J’ai appris à combattre et à suivre ce que j’avais vraiment envie de faire. Alors je fais ce rapprochement et c’est comme si j’étais un peu tous les jours sous DMT, mais sans en prendre. Ça veut aussi dire que ce projet là est plus sombre, plus réfléchi et davantage expérimental au niveau des instrumentales. C’est un peu plus électronique. Pour moi c’est mon meilleur projet jusqu’à présent. J’en suis vraiment fier !
Tu as une approche plutôt sensible dans les paroles de ta musique, tu penses que c’est quelque chose qui peut évoluer ?
C’est vraiment dans ma personnalité, je suis quelqu’un de sensible. Je suis un « emotional boy »! En revanche j’essaie toujours de rechercher quelque chose de différent comme je l’ai dit précédemment, alors ça pourrait se retranscrire automatiquement dans mes paroles au bout d’un certain moment. Je cherche à être plus profond dans ma musique. Vivre nourrit mon écriture, alors elle se développera, c’est certain.
Qu’est-ce que tu penses de la nouvelle génération de rappeurs qui émerge en France ?
J’aime trop ce qui se développe, que ce soit le coté Hyperpop, Dysto … Je suis vraiment fier de tout ça. Rien qu’au Grünt Festival, j’ai pris une claque ! Récemment j’ai beaucoup aimé le projet de Realo, Emotions. Et mon frère, Amor Fati, j’aime énormément tout ce qu’il fait.
Aujourd’hui Southlove ou même Serane sont devenus des proches. Mais à la base, je suis un grand fan de ces personnes. BIG B, thaHomey, c’est aussi devenu évident tout ça ! J’écoute vraiment plus que ça. J’espère qu’il nous reste encore de beaux jours devant nous tous.
Tu as déjà eu l’occasion de faire plusieurs scènes. Alors comment ressens-tu la proximité avec le public ? Est-ce que tu aimes ça ?
Honnêtement mon premier show qui était à Rennes était vraiment chaud ! Mais j’étais tellement concentré que j’étais un peu en pierre avec le public. J’étais trop sérieux. Maintenant ça a changé. D’ailleurs je ne ressens plus rien du tout sur scène, j’oublie tout et je profite.

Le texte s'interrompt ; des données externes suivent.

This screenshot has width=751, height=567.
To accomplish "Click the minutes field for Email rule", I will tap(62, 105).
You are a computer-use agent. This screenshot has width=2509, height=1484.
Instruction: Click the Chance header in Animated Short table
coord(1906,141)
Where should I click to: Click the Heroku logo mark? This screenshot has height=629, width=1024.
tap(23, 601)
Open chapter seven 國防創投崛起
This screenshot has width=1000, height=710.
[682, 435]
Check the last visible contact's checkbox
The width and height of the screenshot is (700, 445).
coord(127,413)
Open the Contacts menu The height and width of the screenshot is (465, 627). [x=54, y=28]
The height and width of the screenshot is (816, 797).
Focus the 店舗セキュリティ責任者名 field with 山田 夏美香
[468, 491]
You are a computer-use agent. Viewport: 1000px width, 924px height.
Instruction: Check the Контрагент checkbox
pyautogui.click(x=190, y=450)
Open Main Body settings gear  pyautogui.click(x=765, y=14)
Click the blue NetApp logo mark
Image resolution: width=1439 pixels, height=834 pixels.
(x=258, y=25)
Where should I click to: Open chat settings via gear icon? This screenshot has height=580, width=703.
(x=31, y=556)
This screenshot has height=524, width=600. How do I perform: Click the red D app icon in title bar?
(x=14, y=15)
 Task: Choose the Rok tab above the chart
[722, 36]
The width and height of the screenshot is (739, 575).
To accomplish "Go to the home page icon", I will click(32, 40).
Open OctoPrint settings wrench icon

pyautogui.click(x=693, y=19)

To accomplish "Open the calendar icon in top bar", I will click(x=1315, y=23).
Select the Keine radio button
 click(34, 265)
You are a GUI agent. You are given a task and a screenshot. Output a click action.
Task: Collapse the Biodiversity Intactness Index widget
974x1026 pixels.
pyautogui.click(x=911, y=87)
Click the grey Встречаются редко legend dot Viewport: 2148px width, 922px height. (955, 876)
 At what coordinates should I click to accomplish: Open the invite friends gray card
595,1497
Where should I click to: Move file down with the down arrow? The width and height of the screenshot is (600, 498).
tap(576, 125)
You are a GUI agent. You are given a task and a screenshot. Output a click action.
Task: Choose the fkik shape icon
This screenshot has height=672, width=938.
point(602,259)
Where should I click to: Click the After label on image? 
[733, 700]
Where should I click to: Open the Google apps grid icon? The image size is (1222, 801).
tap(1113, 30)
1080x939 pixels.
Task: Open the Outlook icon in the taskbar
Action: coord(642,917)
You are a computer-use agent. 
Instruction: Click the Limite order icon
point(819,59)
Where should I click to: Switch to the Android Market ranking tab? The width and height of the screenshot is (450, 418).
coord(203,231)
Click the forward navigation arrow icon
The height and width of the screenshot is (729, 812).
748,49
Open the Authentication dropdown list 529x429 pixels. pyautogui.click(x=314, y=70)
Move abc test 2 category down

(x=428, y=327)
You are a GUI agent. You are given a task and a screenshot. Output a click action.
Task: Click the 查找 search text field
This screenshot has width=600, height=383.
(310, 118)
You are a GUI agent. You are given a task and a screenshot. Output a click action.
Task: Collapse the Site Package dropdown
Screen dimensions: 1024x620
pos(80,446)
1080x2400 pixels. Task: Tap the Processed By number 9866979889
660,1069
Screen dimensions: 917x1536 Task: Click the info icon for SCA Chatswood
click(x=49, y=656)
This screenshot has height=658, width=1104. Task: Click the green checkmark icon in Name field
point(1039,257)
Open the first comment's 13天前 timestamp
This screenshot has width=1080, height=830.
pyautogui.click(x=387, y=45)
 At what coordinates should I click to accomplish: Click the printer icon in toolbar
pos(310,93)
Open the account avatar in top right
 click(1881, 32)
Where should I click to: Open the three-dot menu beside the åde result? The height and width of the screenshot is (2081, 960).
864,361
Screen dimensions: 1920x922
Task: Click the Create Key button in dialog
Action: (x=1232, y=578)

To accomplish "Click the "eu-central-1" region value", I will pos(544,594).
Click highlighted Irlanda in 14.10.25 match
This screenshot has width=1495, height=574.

C’est une sensations très particulière, je peux avoir très mal quelque part, une fois sur scène ça aura disparu, le temps de ma performance.
Quel moment de ta carrière te rappelle les meilleurs souvenirs ?
Je dirais que c’est lorsqu’on est parti à la montagne réaliser les morceaux de Fort De Sens. On était tous ensemble avec Alex, Dirtyiceboyz, Yasmine, Rozzy, thaHomey et toute la team. C’était déjà un lieu où je faisais des sons quand j’étais plus jeune. Alors là, on aurait vraiment dit un rêve, c’était incroyable !
« Ce qu’il se passe aujourd’hui c’est déjà un rêve »
Comment tu imagines la suite ? Est-ce tu as certaines attentes ?
J’ai envie de continuer et d’agrandir le truc. J’ai aussi envie de rencontrer davantage de personnes. Ce qu’il se passe aujourd’hui c’est déjà un rêve, alors si je peux continuer à faire ça et réussir à réinvestir l’argent gagné dans de prochains sons, c’est l’essentiel. Le reste c’est superflue et je n’en ai pas grand chose à faire.